Обходясь без мадридов и ницц,
пролетал торопливо, как росчерк,
вдоль периметра наших границ
стратегический бомбардировщик.
Жизнь опять хоронила мечту —
каждодневно, привычно, устало.
И генсек с манной кашей во рту
нес пургу, как генсекам пристало.
В сонном царстве вранья и тоски
с каждым днем тяжелели вериги…
Хорошо, что всему вопреки
были книги. Обычные книги.
Одиночки нащупали дно
в непрерывном хождении строем.
Им из двух оставалось одно:
просто чтенье и чтенье запоем.
Хоть летели на риф корабли,
слепоту полагая за благо,
нас лечили, как только могли,
доктор Чехов и доктор Живаго.
ЯНВАРСКИЙ ВЕЧЕР
Январский вечер экономит свет,
сил на уют окрестный не истратив.
Он скучно идентичен — следом в след —
с унылой вереницей старших братьев,
легко сужает в точку окоем,
и, приходя стремительно и яро,
закрашивает сумрачным углем
привычно серый профиль тротуара.
Ежевечерне, словно на пари,
с покорным постоянством крепостного
сменяются плюс три на минус три,
и сердце Кая замерзает снова.
День пролетает — быстрый, словно блиц,
и прячется в темнеющий подлесок.
Скрывают окна выраженья лиц
под кружевным никабом занавесок
так, будто бы снаружи — силы зла,
которые развеются с рассветом…
И кажется, что жизнь почти прошла.
И что январь осведомлен об этом.
МУЗЫКА
Пусть лишимся мы многого, Господи. Пусть
измельчаем на фоне словесного сора.
Оставалась бы музыка — жаркой, как пульс,
отдающийся громом в висках дирижера.
Пусть не лодка она, но уж точно весло
в утлой лодке среди мировой круговерти.
Пусть не символ добра, победившего зло,
но прямое отличие жизни от смерти.
И когда не спасают тебя образа,
мир от ветра продрог, и беснуется Кормчий —
ты уходишь к себе. Закрываешь глаза.
Надеваешь наушники. Делаешь громче.
И неважно, какой нынче день или год
и какое столетье, пока неустанно
поднимаются ввысь иероглифы нот
по причудливой лесенке нотного стана.
60-е. СРЕЗ
В тектонике живых шестидесятых
надежды не нуждались в адресатах
под дружный хор соседей и друзей…
Гагарин дверь открыл безмерным далям,
рубились на мечах Ботвинник с Талем,
ревел Политехнический музей.
Мы бегали по стройкам да по клумбам.
Америку оставили Колумбам,
играли в Чингачгука, в Виннету…
И, веря в неосознанное чудо,
мы различали в каждом дне покуда
не девушек, а яблони в цвету.
Народ был прост, без лишних фанаберий;
не воздавалось каждому по вере.
Гудок завода, шепоток струны…
Евреев не любили. Впрочем, это
почти любого времени примета.
Как, впрочем, и почти любой страны.
Шкворчала незатейливая пища,
на класс глядела Маркса бородища,
а дом родной был тесен, словно клеть.
Он был открыт и смеху, и простуде,
и старились вблизи родные люди,
которым лучше б вовсе не стареть.
И, жив едва в вождистской ахинее,
плыл воздух… Он закончится позднее;
быстрее, чем возможности рубля.
Зато, не зная здравиц и приказа,
жила любовь. Трагична, большеглаза…
Доронина. Плющиха. Тополя.
ВГЛУБЬ
Если смотришь снаружи, из космоса — да, пастораль.
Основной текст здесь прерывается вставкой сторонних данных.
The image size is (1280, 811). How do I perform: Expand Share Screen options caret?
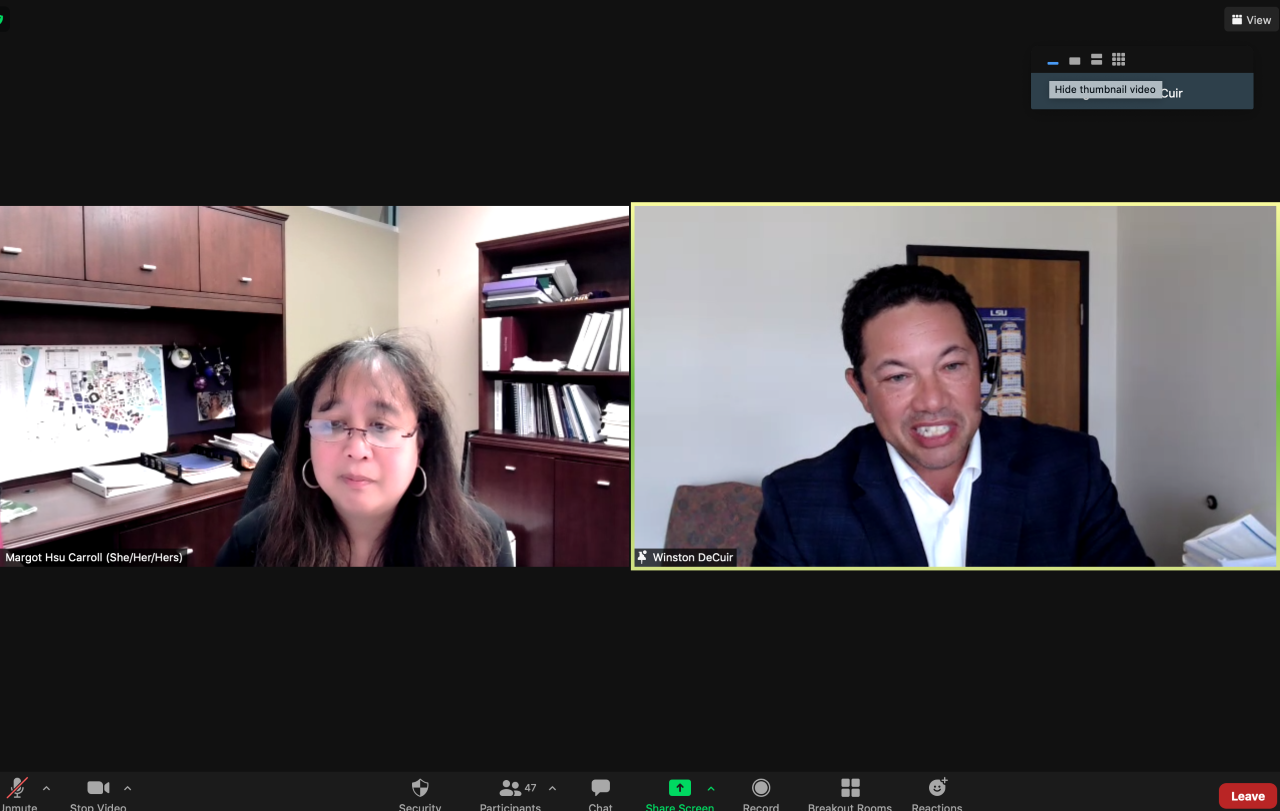click(711, 789)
Если смотришь снаружи — наш мир переполнен любовью…
А внутри, на Олимпе — беда соревнуется с болью,
остальным — белым льдом выпадает в осадок февраль.
«Сотворение мира» — проект, неудачный весьма,
но свободен от всяческой критики проектировщик.
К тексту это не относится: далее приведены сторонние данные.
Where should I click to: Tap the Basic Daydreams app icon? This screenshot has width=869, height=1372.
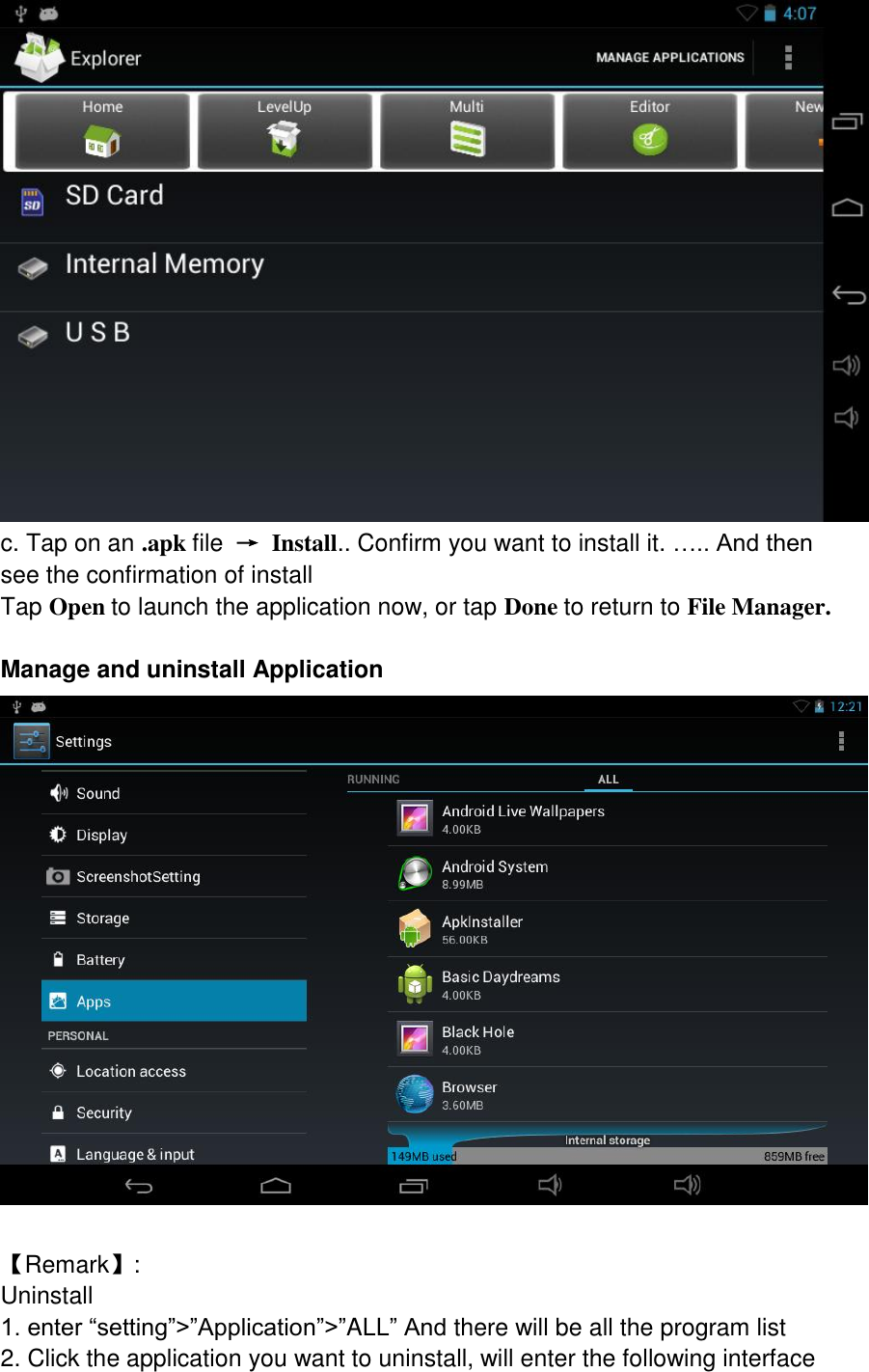pyautogui.click(x=414, y=982)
Вот и жизнь получилась нелепой и беглой, как росчерк,
как холмистая подпись в конце делового письма.
Человек недоволен другими. Но больше — собой.
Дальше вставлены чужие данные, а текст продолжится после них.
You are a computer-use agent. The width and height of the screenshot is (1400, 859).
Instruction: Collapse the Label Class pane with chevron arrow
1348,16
Он вжимает себя в трафарет, в изначальное слово;
а копанье в себе — нечто вроде подледного лова,
ибо лучше безрыбье, чем, скажем, грабеж и разбой.
Человек смотрит вглубь. Так в витрину глядит манекен.
А вокруг распадаются в пыль византии и римы…
И по мере того, как уходят все те, кто любимы,
человек утончается, делаясь точкой.
Никем.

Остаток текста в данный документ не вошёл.